Bible Books
008
The Mosaics of San Marco in Venice
1. The Eleventh and Twelfth Centuries (Volume One, Text; Volume Two, Plates)
2. The Thirteenth Century (Volume One, Text; Volume Two, Plates)Otto Demus
(Chicago: University of Chicago Press, 1984) 160 colorplates; 857 black-and-white plates and figures. 1: 495 pp.; 2: 357 pp., $350
Reviewed by Marie Spiro
With this superb publication, Otto Demus, the distinguished Austrian art historian, completes his series on the medieval art and architecture of the Church of San Marco in Venice—a series that has provided important research material to a generation of scholars.1 His earlier analyses and surveys of the mosaics of San Marco were based on photographic records in archives and on his own observations in the church (primarily from ground level). No detailed study of the mosaics, however, was possible until they were examined up close. This was accomplished when scaffolding was erected between 1974 and 1979 as part of a project to clean, record, study and photograph the mosaics.2
The present church, begun about 1063, is the third palace church of the doges, the rulers of Venice to be built on this site. The church houses the traditional relics of the Evangelist Mark, the patron saint of Venice. These relics were transferred to Venice from his supposed tomb in Alexandria, Egypt, around 829 A.D.. The plan of the church, a cross with five domes, was based on the well-known Church of the Holy Apostles in Constantinople, now destroyed, which was built by the Emperor Justinian I in the sixth century and remodeled in the 11th century. The “borrowing” of the shape of the Apostles’ Church was accompanied, toward the end of the 11th century, by an influx of Greek artists and materials from Constantinople to begin the mosaic decoration. Unlike the building program, however, the decorative program took centuries to complete and is marked by great diversity, by “an almost haphazard conglomeration of the works of different workshops and artists.”
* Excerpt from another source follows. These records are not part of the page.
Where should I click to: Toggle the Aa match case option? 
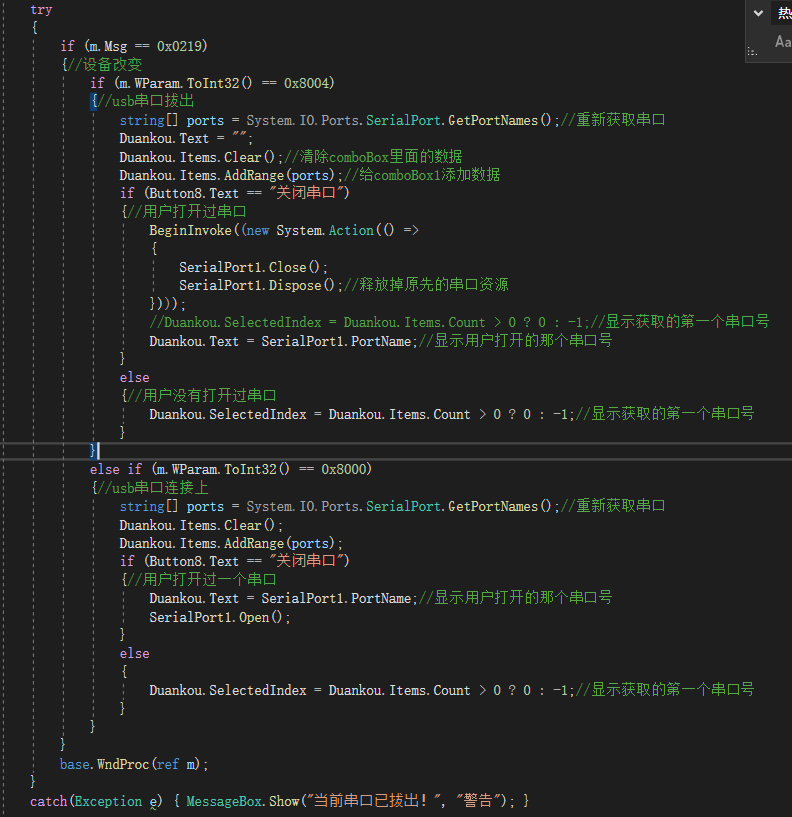pyautogui.click(x=783, y=42)
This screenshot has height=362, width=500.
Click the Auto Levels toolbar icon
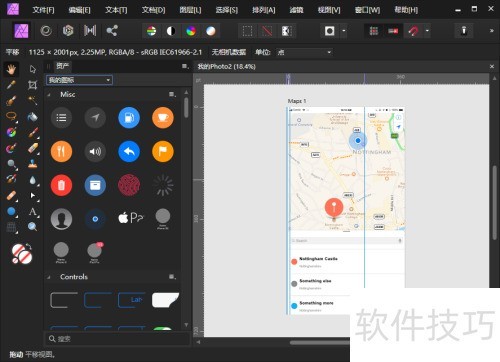[151, 31]
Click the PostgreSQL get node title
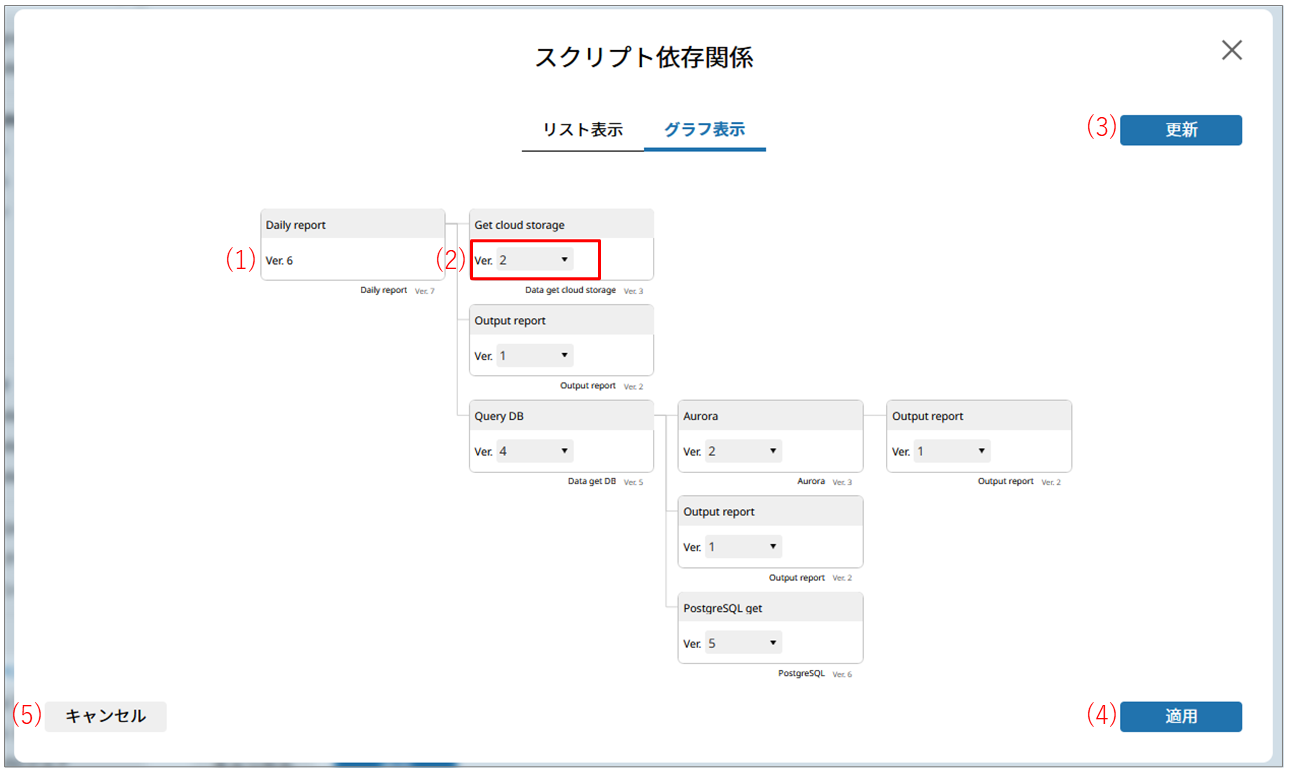The image size is (1289, 775). tap(723, 607)
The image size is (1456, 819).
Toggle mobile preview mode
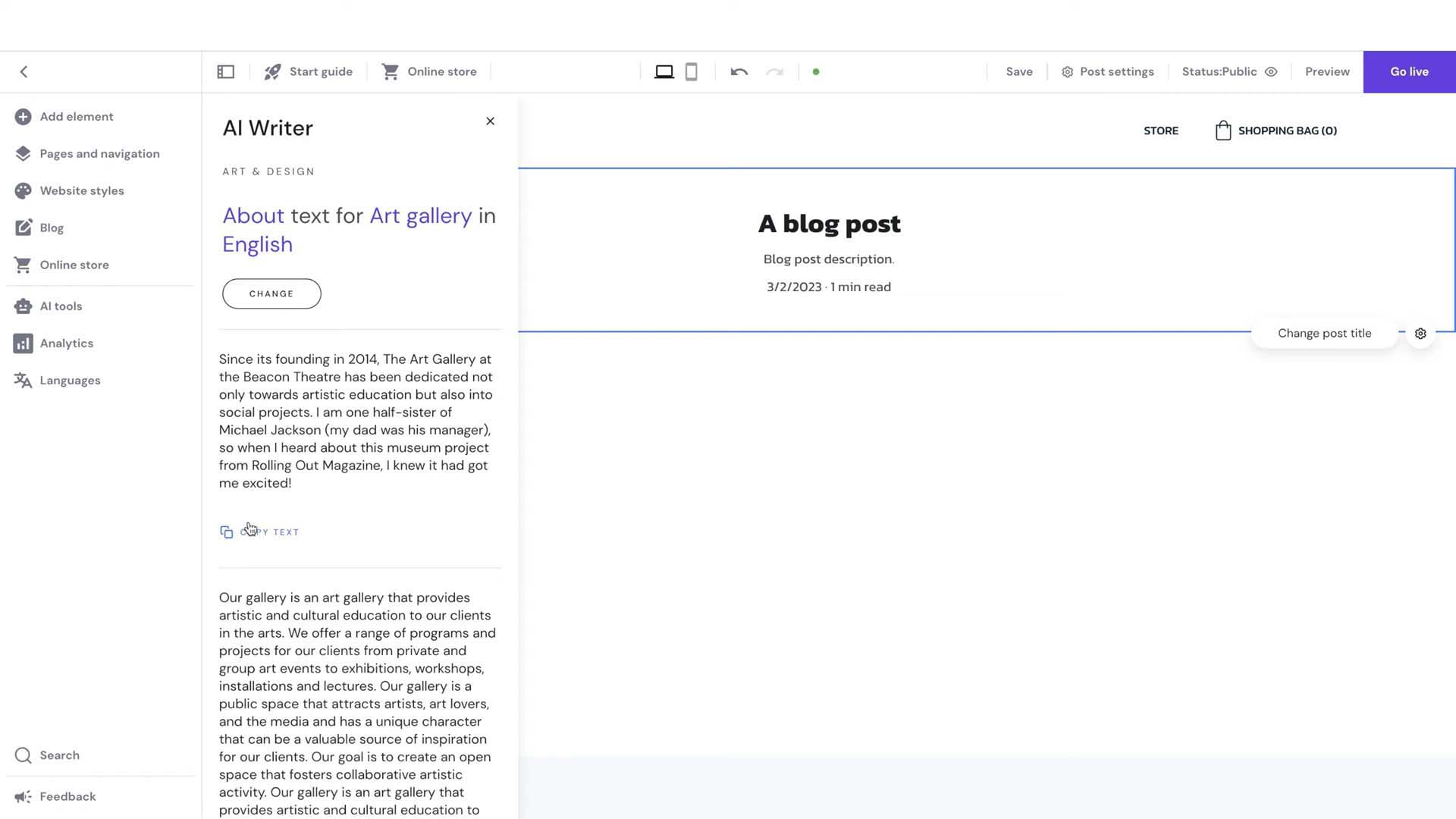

Demus has performed an invaluable service for medieval scholarship, as well as for all mosaic lovers, for Venice, an for her great church, tracing the progress of decoration, restoration and replacement from the end of the 11th through the 13th centuries. With great brilliance, he has analyzed the techniques and iconography of the mosaics and identified when and by whom they were crafted. He divides the mosaic styles into local Venetian, imported (primarily from Constantinople) and Western, and he identifies the iconographic programs of individual workshops, presenting his conclusions with great 009clarity and always in the setting of the history of Venice and her relations with Constantinople. Furthermore, he brings together comparative material from other churches in the Venetian Lagoon on the Adriatic Sea (for example, from Trieste, Torcello and Murano) and from churches in Greece, Sicily and elsewhere. Thus, he establishes the position of the mosaics of San Marco in the artistic milieu of the 12th and 13th centuries. Some of the analyses and studies appeared in Demus’s other publications, but it is clear that his earlier conclusions have been re-evaluated and refined, and that this new book bursts with fresh material and new observations.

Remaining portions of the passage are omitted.